12.3 The GOES Solar Ultraviolet Imager: Present Status and Unique Opportunities for the Future (Invited Presentation)

Wednesday, 15 January 2020: 2:00 PM
205A (Boston Convention and Exhibition Center)
Daniel B. Seaton, CIRES, Boulder, CO; NOAA, Boulder, CO; and J. M. Darnel, C. Peck, S. Hill, J. M. Hughes, L. Krista, and T. C. Miller

The Solar Ultraviolet Imagers (SUVI) on GOES-16 and GOES-17 provide the space weather forecasting and solar physics research communities with uninterrupted, ultra-low-latency observations of the solar atmosphere in six passbands: 94, 131, 171, 195, 284, and 304 Å. In addition to providing images of a wide variety of solar phenomena, SUVI’s relatively large field of view and ability to make high dynamic range observations without saturation or blooming provide unique opportunities to observe features of events like solar eruptions and flares that are inaccessible to other instruments.

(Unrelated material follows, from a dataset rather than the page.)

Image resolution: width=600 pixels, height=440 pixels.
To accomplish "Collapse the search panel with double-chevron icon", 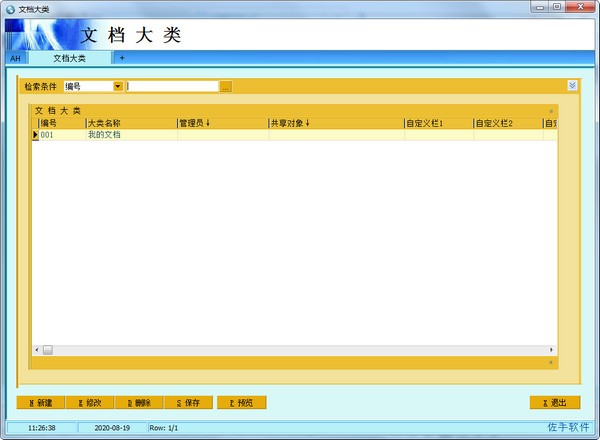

Moreover, a series of recent, experimental campaigns using off-pointed SUVI images have demonstrated the potential of observing the extended EUV corona for both space weather and solar physics research. In this talk we present an overview of the SUVI instrument and its data products, current and future prospects for research and new operational approaches with SUVI, and some lessons learned for next-generation space weather observatories and other planned or proposed instruments, particularly solar imagers on missions off the Earth-Sun-line.